* **Selected extract**:

────────────────────────────────────────

27 August, 2008

almost september....?

hey everyone - my apologies for not posting in a while, august has been busy. so updates.....

-everything with testosterone is going well. just had my appointment with my endocrinologist last thursday. he's a really nice guy, really down-to-earth, and interested in my experiences. we decided to up my weekly dosage to 75 MG (versus 50 MG) which I am happy about. i've been really tired lately and feel like a surge of hormones is raging in my body. we're hoping that increasing my testosterone will help even out my t-levels and eventually rid of this hormone storm.
-went home yesterday. parents were alright, got to do some sailing with my dad which was great. they're calling my lucas, but still using female pronouns, though i did my best to correct them. i played some of my voice recordings for my mom and she didn't really say anything. though, she was amazing at my muscle growth.
-as far as changes this month: my facial hair is definitely coming in, dark hairs above my upper lips and my peach fuzz is coming in thicker and more coarse on my face. my acne has definitely gotten worse and i'm thinking i may have to start using something a bit more serious than normal daily face wash.
-i decided that i'm definitely going with dr. beverly fischer for my top surgery. i put in my paperwork for loans and am waiting to hear back. along the same lines i've decided that i'm going to finish my work for my degree for the november deadline and get surgery in the beginning of november.

can't think of anything else right now, but will try to update at least once a week. check out the website: www.lucaskovacevich.com

peace,
luke

11 August, 2008

this and that

i will have been on t for three months as of this wednesday. can't believe it's been that long already. some more changes i've noticed (on top of already mentioned changes):
-my face structure has definitely changed - more masculine looking jawline
-muscles - despite the fact that i haven't been very physically active lately, i'm gaining muscle
-facial hair - a little more showing up each day

i'm definitely perceived as male a lot more now, probably 80 to 90 percent of the time. it's definitely different being viewed as male by other males, of course since i was socialized female. the way males interact with me, when they view me as male, is completely different from how males interacted with me before. i'm s l o w l y learning what it means to interact with males, but of course at the same time be me.

what i've also found interesting is that now that i am mostly being perceived as male, i've realized that i have no past, or that my own history as male is short (i suppose this all has to do with how i am perceived publicly and not how i view myself). that is to say, some memories and experiences (as i have learned through attempting to tell stories from my past) from my past have at least something to do with my birth sex. and if i do not desire to come out to certain people i either have to exclude these memories or lie about certain points. i suppose this mostly relates to not revealing my trans identity. i cannot say for sure if i will or will not reveal my trans identity to certain people, but i see myself as an advocate, someone who is working for social change and social justice and of course would like to be open about my trans identity with my community in order to spread understanding and acceptance.

the website is almost ready! i'll post the link when i have everything up.

────────────────────────────────────────

* **Information supplied**:
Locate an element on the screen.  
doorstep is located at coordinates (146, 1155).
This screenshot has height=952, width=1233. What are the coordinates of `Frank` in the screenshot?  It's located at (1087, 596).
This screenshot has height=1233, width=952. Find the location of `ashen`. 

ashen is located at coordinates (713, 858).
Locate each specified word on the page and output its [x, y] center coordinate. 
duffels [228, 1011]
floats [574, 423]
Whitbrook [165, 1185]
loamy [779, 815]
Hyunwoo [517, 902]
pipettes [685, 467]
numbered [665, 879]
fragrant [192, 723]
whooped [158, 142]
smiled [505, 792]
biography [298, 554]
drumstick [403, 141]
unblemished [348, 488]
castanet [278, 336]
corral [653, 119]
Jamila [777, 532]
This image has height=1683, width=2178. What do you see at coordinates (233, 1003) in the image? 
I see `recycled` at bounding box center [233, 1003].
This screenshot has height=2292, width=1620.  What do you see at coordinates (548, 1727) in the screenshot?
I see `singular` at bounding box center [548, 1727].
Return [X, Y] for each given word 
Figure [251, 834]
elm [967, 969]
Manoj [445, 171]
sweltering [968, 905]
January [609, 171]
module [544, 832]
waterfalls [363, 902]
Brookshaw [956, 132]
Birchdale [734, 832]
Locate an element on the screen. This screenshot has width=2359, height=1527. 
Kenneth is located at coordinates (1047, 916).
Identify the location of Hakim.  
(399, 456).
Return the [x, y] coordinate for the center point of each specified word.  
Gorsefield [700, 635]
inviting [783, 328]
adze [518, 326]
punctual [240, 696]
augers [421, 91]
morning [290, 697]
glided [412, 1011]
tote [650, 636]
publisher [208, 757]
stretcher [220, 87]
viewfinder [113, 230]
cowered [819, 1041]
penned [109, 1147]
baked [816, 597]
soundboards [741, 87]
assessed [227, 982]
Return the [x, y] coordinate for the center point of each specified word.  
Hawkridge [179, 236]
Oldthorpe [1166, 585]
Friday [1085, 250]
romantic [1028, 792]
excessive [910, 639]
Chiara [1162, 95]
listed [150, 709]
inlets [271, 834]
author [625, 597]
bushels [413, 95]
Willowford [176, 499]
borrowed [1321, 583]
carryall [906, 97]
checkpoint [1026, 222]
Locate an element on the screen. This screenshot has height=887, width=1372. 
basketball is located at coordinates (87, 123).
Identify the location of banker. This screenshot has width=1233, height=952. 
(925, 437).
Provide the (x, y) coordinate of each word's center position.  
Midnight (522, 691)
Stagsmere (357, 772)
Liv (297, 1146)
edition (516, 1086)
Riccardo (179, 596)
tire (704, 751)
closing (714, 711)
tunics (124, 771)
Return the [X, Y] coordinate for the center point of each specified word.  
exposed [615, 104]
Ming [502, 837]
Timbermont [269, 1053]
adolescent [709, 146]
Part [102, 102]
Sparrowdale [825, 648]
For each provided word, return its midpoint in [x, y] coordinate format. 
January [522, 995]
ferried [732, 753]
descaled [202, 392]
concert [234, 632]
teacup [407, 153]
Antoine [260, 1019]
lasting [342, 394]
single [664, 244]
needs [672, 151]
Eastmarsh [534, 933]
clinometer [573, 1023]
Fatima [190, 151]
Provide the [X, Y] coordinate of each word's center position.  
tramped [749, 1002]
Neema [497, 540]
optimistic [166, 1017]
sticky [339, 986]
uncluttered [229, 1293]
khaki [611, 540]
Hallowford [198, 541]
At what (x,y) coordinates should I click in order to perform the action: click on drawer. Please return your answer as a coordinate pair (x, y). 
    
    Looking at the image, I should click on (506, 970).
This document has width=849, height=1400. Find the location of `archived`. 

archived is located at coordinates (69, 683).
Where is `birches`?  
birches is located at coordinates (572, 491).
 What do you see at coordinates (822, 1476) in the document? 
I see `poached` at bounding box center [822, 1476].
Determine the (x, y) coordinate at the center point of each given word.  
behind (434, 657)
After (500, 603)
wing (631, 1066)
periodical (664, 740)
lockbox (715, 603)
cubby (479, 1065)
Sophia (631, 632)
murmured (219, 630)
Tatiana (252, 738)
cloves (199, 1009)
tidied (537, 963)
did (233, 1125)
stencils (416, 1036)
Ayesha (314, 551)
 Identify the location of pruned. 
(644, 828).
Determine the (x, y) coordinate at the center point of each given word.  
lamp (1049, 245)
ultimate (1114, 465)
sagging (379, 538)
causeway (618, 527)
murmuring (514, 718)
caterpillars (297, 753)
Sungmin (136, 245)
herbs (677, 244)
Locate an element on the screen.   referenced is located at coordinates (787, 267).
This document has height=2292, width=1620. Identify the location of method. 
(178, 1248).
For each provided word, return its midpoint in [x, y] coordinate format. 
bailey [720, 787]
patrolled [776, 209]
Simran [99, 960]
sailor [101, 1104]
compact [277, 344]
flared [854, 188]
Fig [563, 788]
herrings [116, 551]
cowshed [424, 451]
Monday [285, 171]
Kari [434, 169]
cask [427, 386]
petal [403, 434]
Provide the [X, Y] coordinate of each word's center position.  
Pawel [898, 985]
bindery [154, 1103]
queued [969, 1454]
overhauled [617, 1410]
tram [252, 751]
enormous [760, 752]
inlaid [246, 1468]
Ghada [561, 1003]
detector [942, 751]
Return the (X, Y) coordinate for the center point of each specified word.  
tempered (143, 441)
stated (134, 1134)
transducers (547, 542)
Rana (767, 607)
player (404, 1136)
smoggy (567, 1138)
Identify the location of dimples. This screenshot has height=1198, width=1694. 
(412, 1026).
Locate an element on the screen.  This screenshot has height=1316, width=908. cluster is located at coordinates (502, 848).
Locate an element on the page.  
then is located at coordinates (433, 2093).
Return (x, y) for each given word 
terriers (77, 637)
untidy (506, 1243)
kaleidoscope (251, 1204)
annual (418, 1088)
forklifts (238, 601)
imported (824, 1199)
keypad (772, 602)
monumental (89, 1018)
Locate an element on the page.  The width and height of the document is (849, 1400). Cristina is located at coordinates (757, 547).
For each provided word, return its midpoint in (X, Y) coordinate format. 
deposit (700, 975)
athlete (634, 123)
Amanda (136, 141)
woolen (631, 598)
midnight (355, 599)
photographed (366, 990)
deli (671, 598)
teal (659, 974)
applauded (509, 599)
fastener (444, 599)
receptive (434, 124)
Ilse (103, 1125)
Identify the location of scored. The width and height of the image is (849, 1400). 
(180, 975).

────────────────────────────────────────

* **Work to be completed**:
Answer these questions from the blog entries:
(a) What weekly testosterone dosage was decided on at the endocrinologist appointment?
(b) Which surgeon did the writer choose for top surgery?
(c) According to the 11 August entry, how often is the writer now perceived as male?

* **Result**:
(a) 75 MG, up from 50 MG.
(b) Dr. Beverly Fischer.
(c) Probably 80 to 90 percent of the time.